◆ TASK BRIEF:
Among the entries, which lines carry the string "legend"? Copy each of them.

◆ RECORDS:
=== Section Start ===
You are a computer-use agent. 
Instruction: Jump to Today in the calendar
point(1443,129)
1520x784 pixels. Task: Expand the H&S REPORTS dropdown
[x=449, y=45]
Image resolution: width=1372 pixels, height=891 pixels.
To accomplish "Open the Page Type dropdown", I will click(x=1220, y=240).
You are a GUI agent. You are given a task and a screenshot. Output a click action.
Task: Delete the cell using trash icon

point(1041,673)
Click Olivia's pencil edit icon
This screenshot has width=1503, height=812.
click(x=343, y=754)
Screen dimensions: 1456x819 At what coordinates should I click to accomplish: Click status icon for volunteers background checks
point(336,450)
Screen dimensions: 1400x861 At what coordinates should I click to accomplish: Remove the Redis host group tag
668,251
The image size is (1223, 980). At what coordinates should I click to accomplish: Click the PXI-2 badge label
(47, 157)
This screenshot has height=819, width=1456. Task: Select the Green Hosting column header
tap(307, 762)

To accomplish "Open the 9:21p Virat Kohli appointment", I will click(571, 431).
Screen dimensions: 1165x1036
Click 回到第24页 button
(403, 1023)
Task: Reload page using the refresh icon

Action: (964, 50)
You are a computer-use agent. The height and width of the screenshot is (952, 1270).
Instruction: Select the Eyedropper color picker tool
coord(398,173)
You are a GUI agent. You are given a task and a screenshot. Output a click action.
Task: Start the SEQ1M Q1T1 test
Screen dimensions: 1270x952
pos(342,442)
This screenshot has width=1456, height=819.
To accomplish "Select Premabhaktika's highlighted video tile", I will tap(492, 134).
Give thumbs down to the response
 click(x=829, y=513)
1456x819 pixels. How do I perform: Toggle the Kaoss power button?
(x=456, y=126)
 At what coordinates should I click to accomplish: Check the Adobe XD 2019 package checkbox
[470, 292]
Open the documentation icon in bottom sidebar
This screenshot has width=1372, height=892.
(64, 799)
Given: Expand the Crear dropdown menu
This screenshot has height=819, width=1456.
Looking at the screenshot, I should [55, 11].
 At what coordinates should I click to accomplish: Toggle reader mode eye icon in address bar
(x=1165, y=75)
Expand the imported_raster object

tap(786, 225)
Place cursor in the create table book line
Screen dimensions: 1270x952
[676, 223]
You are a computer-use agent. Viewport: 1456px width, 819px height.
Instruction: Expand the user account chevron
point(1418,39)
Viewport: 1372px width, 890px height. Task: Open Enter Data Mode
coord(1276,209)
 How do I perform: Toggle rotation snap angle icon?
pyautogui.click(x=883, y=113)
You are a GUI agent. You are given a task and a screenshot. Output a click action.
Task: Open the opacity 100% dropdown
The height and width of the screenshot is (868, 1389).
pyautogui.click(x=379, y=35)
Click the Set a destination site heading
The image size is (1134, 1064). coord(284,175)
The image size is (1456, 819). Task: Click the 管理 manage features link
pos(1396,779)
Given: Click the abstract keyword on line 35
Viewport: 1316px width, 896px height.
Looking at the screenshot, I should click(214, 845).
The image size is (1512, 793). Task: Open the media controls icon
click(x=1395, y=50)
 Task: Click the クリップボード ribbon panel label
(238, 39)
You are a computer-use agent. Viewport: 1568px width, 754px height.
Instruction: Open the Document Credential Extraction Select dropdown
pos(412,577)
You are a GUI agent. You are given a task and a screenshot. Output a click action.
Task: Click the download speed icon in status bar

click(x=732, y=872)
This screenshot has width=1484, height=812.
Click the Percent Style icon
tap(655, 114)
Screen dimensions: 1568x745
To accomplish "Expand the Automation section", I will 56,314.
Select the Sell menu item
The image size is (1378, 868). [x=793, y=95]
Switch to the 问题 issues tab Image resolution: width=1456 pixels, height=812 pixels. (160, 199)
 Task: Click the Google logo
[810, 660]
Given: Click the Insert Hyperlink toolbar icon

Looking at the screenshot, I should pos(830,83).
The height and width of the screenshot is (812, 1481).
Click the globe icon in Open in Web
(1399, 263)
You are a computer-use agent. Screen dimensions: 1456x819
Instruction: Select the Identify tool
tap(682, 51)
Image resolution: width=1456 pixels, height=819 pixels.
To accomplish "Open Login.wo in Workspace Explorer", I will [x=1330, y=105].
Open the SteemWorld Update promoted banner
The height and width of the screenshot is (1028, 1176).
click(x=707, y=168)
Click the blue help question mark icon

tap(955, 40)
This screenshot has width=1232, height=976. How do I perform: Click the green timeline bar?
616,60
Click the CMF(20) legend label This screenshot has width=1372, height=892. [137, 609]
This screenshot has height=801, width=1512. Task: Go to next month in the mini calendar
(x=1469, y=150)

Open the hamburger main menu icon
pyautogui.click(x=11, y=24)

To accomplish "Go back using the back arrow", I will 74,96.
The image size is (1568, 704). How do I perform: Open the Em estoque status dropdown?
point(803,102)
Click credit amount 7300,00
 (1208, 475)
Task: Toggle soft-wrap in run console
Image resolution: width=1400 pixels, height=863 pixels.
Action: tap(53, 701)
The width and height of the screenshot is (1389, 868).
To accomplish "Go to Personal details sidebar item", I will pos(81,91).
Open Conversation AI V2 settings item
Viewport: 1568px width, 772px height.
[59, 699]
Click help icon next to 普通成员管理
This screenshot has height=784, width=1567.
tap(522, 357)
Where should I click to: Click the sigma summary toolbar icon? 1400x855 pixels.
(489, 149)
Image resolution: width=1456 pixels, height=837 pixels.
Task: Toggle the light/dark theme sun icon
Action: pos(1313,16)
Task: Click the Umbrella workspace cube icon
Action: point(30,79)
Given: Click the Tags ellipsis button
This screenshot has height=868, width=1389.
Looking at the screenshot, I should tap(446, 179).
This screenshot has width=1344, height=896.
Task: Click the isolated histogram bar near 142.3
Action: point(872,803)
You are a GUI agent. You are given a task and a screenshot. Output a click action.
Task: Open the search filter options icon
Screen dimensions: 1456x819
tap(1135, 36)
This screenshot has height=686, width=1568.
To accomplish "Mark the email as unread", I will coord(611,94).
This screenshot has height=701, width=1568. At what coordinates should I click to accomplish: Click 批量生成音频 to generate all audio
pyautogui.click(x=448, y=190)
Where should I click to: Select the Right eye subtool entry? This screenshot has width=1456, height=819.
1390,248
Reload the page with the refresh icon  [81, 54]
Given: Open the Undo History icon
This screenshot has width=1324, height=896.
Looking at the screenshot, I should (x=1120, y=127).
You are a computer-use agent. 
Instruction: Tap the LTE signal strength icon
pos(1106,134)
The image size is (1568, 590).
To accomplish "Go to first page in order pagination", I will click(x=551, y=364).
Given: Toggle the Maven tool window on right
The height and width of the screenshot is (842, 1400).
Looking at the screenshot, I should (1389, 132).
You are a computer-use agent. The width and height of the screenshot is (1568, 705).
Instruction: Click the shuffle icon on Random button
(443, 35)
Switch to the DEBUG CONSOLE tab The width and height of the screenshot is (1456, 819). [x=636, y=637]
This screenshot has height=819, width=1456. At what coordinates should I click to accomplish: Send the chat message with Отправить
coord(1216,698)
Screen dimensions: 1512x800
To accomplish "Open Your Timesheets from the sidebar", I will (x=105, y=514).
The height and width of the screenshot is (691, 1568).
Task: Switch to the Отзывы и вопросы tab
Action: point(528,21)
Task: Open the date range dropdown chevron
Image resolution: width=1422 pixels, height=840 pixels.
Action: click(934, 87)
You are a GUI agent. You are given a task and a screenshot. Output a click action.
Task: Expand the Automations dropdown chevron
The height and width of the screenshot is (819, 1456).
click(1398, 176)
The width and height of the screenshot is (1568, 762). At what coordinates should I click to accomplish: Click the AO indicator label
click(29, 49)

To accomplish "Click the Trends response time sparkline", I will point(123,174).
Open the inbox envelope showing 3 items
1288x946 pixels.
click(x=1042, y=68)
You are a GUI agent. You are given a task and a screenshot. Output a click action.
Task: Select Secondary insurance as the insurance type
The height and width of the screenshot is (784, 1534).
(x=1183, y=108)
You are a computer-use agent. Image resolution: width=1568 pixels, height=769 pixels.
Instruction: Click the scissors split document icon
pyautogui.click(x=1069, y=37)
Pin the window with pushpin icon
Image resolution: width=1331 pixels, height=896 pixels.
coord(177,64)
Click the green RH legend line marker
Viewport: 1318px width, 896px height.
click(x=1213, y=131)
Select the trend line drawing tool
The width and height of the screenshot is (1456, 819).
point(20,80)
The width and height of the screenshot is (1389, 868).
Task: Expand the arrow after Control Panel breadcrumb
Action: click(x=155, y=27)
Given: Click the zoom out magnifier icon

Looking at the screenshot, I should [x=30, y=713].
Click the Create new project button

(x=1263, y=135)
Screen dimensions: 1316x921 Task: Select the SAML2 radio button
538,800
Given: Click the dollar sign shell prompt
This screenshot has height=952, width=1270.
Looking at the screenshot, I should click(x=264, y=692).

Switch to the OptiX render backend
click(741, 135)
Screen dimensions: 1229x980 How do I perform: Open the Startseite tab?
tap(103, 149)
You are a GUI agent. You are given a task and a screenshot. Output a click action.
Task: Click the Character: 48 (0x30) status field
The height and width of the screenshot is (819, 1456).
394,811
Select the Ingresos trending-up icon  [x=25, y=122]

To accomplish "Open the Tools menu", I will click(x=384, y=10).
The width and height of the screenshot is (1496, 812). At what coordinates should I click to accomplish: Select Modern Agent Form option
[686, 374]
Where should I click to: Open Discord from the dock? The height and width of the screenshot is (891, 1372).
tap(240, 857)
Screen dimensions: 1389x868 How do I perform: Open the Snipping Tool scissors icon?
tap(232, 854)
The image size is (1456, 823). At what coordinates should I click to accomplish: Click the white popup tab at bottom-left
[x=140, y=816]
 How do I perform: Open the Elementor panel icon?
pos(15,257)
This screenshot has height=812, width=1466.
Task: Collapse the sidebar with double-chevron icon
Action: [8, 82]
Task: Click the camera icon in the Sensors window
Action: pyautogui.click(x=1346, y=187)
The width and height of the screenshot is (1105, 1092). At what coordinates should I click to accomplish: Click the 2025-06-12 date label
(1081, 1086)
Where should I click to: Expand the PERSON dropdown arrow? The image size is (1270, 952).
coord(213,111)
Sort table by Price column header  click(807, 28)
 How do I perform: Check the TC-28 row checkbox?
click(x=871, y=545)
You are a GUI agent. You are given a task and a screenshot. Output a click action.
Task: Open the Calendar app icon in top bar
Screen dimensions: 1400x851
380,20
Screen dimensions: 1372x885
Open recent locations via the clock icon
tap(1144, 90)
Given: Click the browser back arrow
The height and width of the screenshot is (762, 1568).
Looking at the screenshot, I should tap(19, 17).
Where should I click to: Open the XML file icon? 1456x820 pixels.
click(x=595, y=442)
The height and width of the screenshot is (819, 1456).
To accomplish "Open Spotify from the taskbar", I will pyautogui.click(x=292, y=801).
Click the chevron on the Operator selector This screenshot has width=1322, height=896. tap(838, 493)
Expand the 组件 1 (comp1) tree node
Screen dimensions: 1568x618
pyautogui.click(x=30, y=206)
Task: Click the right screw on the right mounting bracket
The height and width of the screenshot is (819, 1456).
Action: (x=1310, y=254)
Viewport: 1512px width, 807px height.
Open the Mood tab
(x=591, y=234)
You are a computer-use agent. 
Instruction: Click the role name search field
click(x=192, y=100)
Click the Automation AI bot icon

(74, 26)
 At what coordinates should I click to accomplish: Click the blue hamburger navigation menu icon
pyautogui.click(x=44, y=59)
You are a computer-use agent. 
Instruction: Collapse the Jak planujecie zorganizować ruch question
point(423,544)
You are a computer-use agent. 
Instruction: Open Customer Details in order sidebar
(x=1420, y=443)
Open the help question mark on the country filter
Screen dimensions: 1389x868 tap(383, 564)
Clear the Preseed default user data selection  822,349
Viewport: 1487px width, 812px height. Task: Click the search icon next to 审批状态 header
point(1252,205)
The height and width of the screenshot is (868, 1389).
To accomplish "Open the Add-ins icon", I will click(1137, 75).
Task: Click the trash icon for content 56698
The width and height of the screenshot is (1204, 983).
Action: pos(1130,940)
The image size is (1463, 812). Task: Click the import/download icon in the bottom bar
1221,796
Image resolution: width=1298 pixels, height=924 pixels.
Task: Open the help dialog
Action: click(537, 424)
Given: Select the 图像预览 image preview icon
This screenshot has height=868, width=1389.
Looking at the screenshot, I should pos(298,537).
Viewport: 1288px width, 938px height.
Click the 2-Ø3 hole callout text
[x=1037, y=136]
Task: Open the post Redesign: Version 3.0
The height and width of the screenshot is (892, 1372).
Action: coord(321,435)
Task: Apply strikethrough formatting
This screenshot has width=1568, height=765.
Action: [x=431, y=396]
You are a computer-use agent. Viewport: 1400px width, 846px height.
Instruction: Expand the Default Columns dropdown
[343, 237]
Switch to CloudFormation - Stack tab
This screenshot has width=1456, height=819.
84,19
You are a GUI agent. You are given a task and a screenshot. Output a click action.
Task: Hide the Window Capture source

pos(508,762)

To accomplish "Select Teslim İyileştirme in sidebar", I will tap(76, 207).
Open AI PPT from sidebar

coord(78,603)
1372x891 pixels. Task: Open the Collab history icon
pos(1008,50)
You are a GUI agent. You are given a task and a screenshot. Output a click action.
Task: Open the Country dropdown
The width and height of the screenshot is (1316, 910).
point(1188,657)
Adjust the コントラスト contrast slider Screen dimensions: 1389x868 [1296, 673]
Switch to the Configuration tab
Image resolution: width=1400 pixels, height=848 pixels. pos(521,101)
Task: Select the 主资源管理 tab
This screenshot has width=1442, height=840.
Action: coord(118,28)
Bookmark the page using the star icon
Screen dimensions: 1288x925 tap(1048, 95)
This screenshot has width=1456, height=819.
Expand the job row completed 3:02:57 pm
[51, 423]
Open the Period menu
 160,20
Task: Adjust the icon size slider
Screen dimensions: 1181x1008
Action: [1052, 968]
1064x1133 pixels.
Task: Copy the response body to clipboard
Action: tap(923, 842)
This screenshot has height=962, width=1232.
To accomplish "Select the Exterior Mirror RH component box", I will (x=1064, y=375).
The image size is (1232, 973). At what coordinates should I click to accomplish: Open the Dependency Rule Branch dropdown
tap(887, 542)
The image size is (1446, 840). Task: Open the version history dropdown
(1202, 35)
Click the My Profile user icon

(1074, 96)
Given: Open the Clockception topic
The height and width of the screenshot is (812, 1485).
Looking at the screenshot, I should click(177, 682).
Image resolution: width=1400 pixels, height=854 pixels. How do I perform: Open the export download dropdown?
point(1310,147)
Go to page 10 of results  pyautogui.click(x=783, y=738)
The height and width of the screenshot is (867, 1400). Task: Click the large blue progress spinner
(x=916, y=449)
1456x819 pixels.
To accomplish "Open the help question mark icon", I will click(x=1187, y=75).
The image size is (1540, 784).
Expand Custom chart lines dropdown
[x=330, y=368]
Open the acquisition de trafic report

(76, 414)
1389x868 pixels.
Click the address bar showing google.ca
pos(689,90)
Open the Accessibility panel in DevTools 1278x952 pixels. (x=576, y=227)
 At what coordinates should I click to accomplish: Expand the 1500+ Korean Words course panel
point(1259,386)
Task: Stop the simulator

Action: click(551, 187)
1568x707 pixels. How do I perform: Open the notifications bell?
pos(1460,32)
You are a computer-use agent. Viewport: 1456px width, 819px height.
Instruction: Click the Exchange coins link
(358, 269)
=== Section End ===
◆ YOUR RESPONSE:
Click the CMF(20) legend label This screenshot has width=1372, height=892. [137, 609]
Click the green RH legend line marker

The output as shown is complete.